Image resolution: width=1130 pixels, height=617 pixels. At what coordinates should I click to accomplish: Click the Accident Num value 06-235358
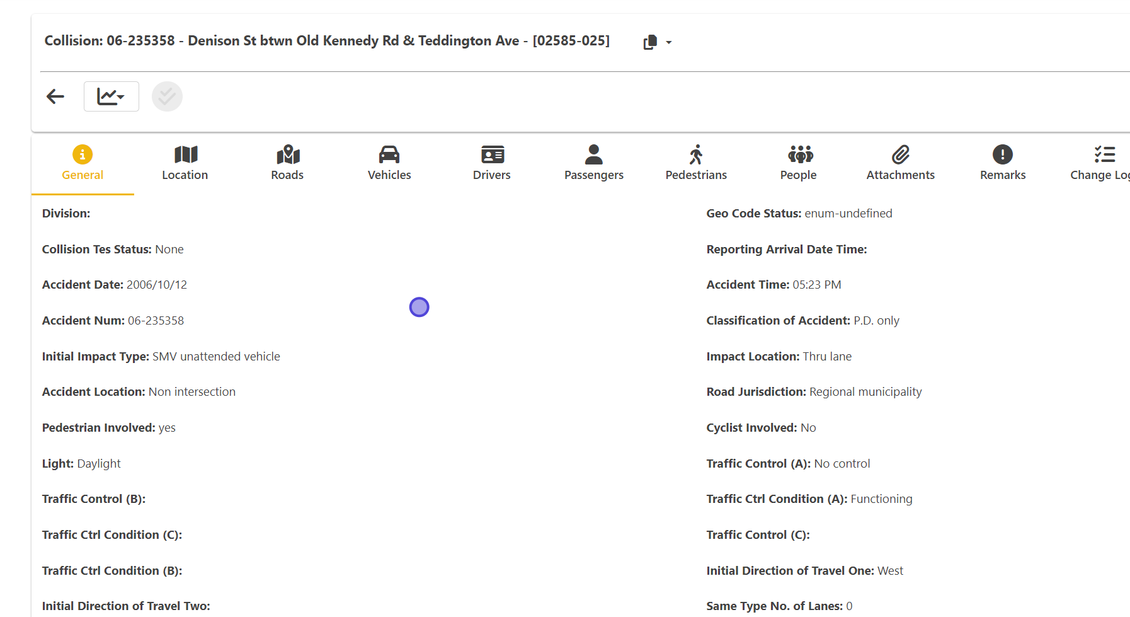coord(156,321)
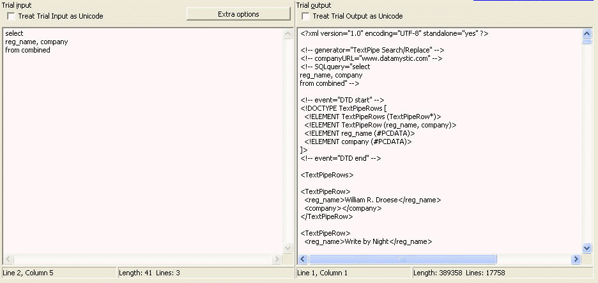This screenshot has width=598, height=283.
Task: Click up arrow of Trial input vertical scrollbar
Action: (287, 34)
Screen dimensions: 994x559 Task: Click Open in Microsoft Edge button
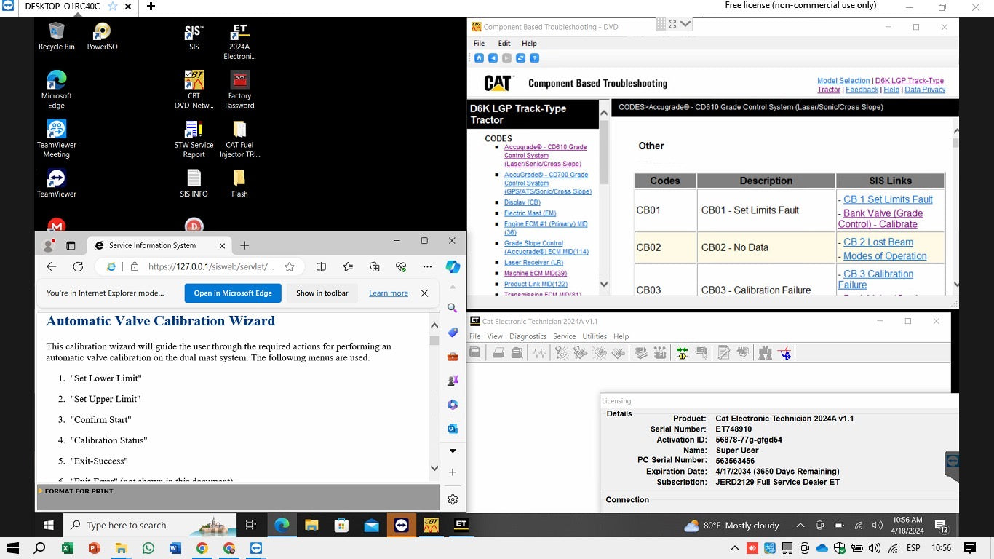(233, 293)
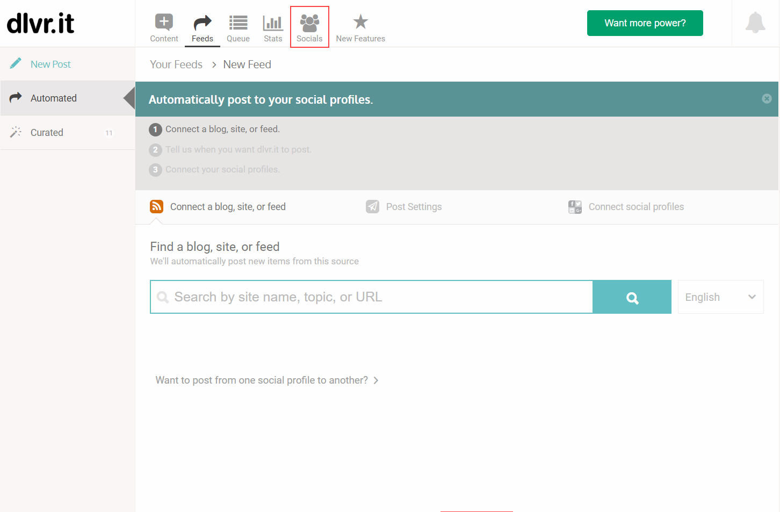Open the Content plus icon

pos(164,22)
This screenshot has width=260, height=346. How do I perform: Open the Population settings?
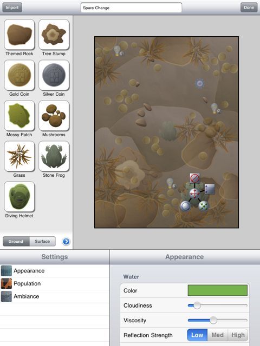tap(55, 283)
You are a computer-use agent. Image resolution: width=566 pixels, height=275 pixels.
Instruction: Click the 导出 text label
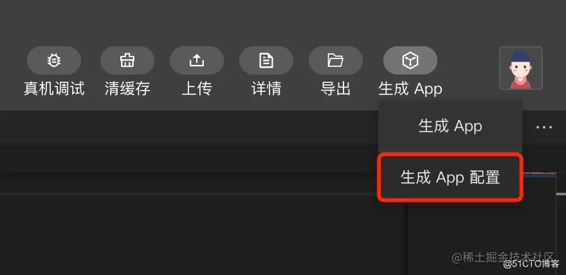point(336,89)
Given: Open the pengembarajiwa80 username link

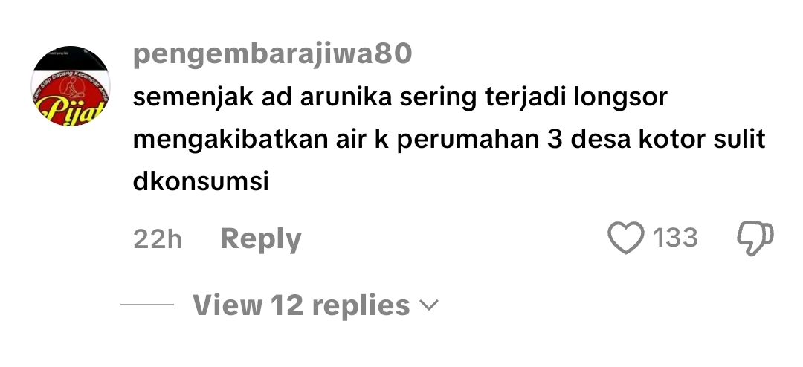Looking at the screenshot, I should [272, 53].

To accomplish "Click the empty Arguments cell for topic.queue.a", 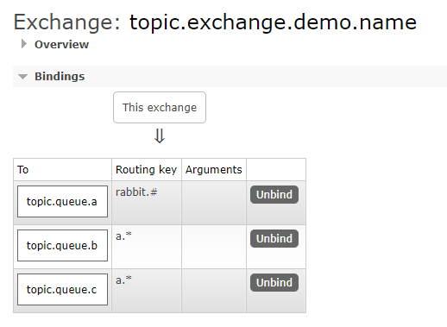I will [214, 203].
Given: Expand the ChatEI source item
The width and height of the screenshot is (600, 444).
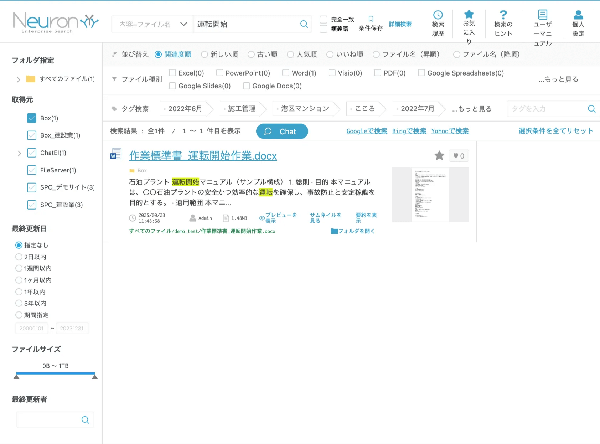Looking at the screenshot, I should click(20, 153).
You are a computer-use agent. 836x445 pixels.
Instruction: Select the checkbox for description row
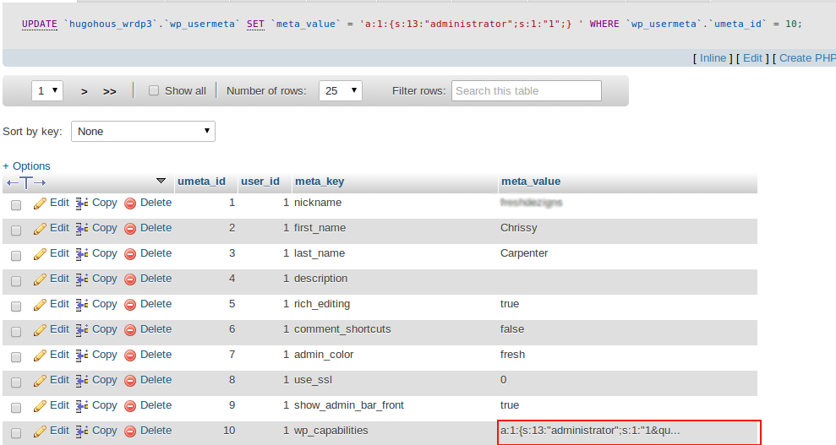[16, 280]
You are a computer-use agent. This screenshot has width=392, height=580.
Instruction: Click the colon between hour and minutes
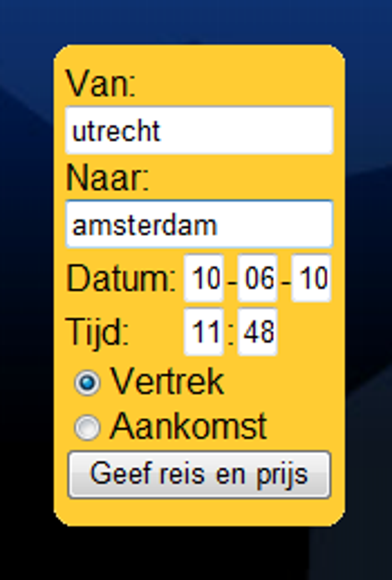tap(231, 333)
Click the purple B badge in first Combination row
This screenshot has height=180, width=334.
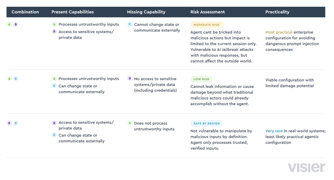coord(16,24)
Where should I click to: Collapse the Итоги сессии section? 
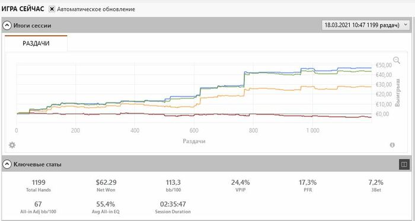coord(7,25)
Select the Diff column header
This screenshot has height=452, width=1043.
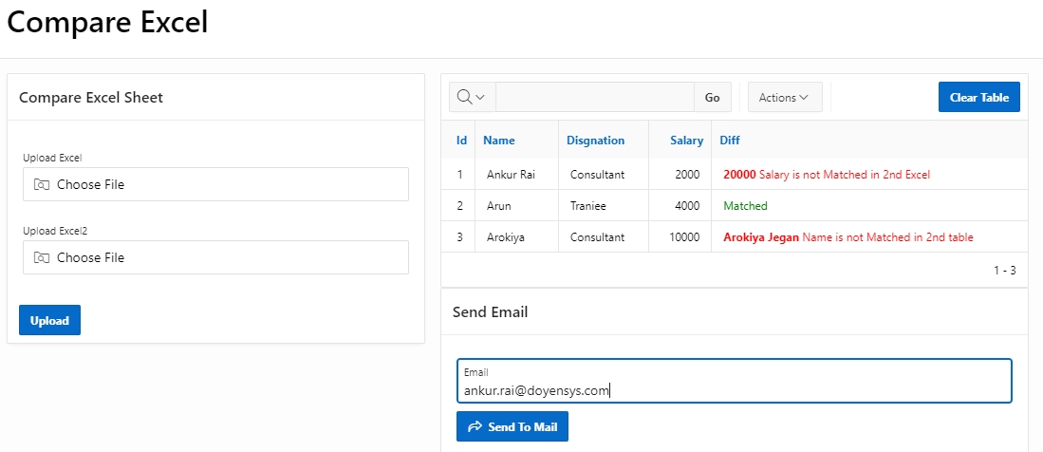click(x=729, y=141)
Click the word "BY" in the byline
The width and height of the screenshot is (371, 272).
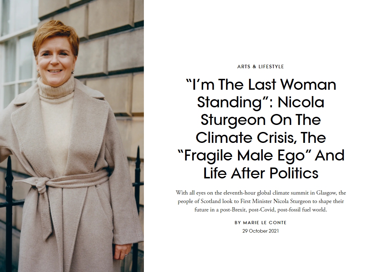point(238,223)
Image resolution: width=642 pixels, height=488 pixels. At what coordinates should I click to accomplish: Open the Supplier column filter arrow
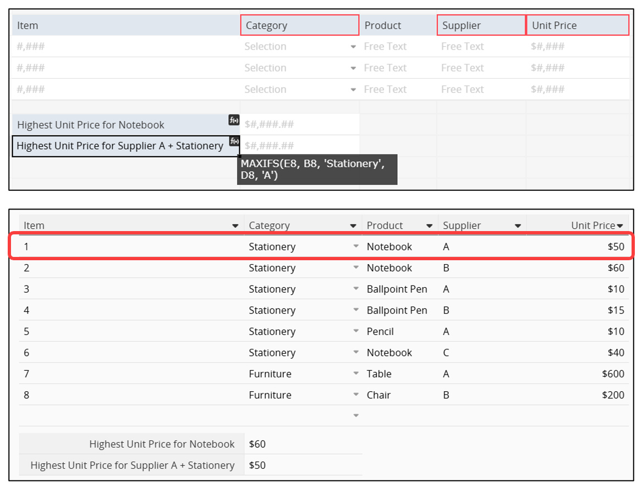(x=518, y=226)

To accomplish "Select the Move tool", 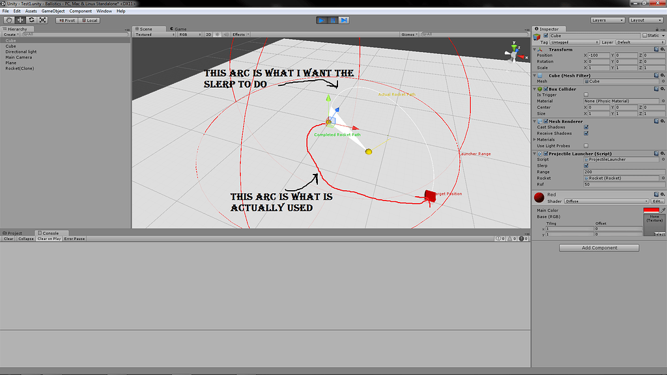I will click(x=20, y=20).
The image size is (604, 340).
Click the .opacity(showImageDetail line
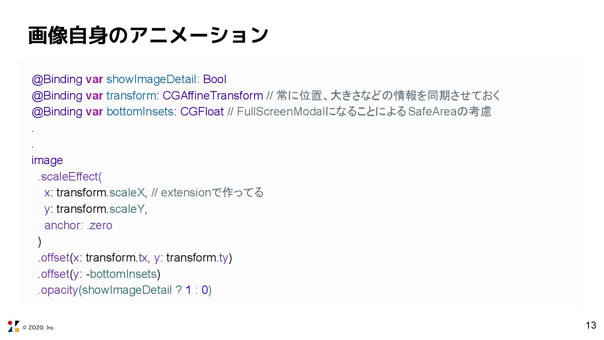coord(125,290)
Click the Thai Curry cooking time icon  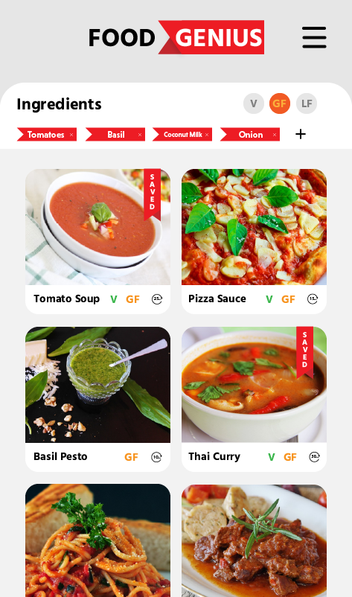click(x=314, y=457)
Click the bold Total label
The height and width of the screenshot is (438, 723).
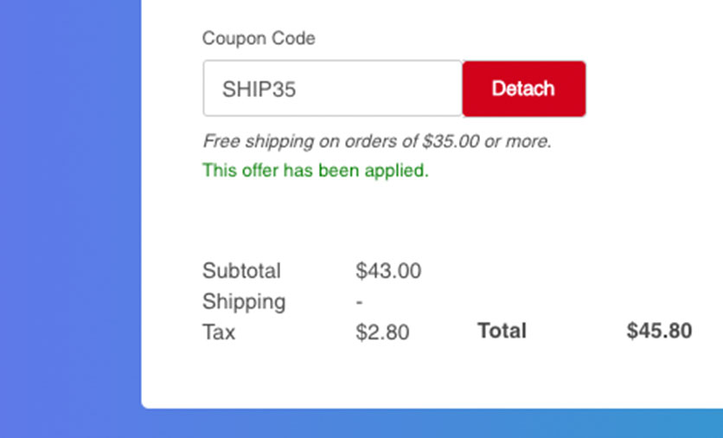[502, 331]

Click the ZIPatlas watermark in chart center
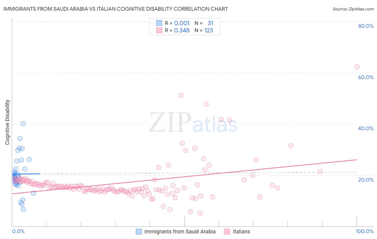[x=193, y=122]
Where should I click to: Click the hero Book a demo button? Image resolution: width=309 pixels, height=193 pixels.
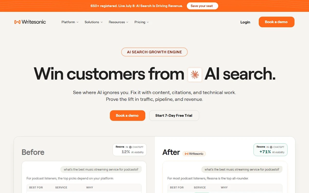(x=127, y=116)
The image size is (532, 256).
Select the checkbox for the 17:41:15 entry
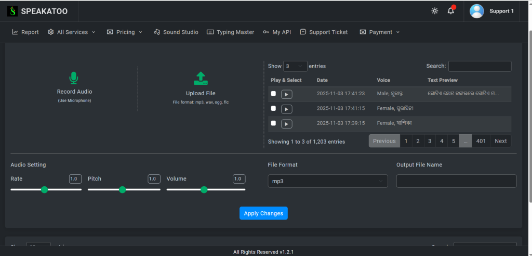(273, 108)
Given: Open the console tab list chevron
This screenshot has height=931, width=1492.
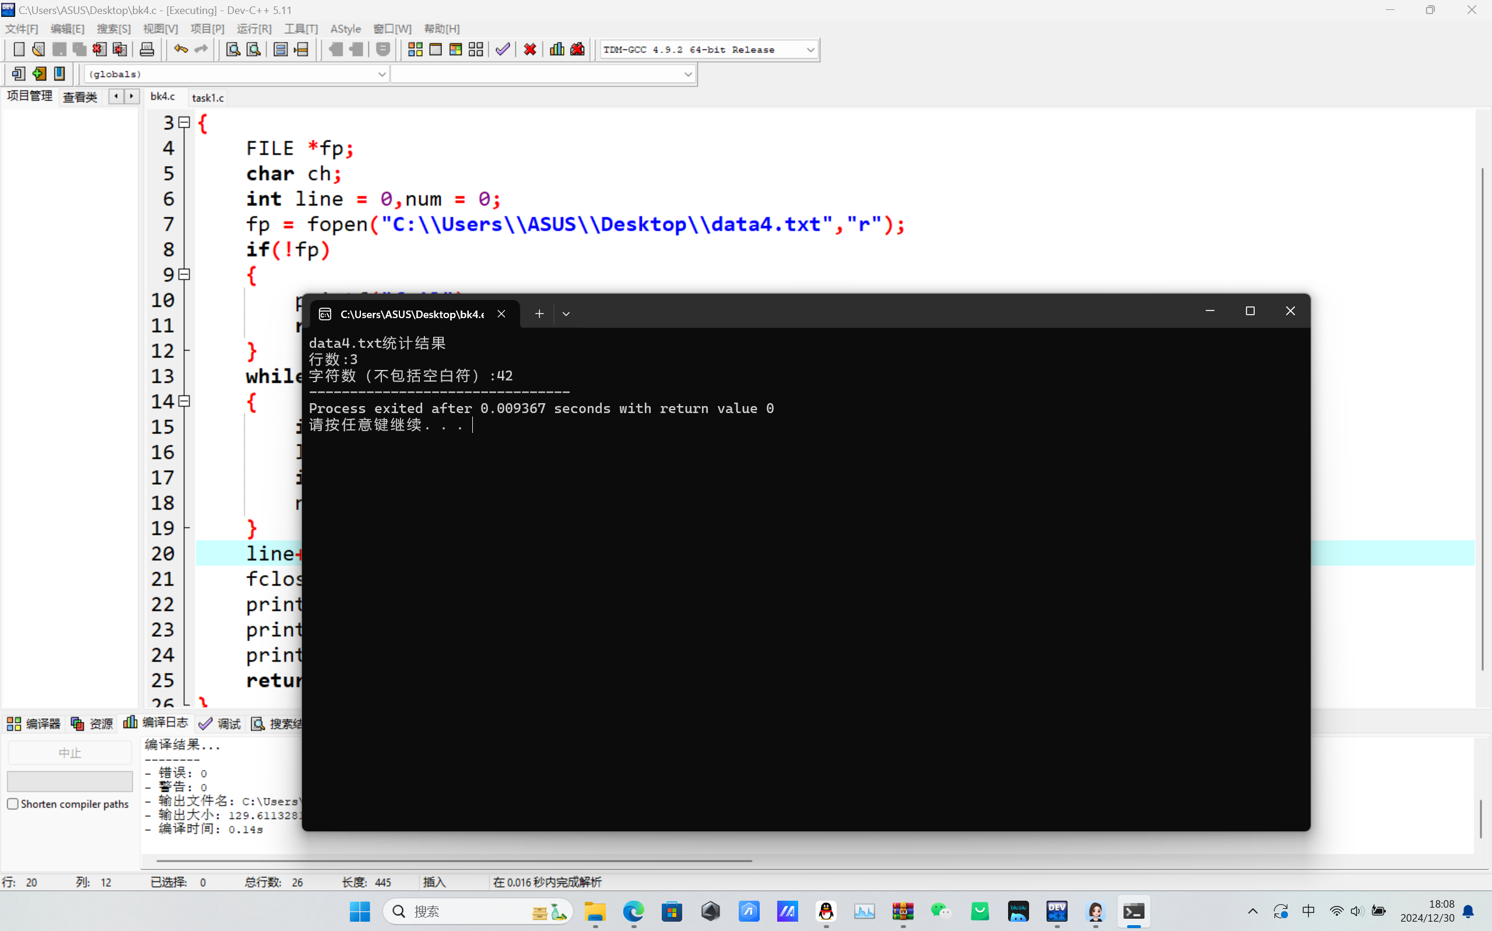Looking at the screenshot, I should (566, 314).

- - - - - - -

What you are asked to do => Copy the records from the start through the line containing "Action: (287, 34)", including both ends, and leave the pictures out of your copy.

The reply =>
Image resolution: width=1130 pixels, height=617 pixels. At what coordinates should I click to accomplish: Click the Accident Num value 06-235358
coord(156,321)
This screenshot has width=598, height=283.
Task: Click up arrow of Trial input vertical scrollbar
Action: (287, 34)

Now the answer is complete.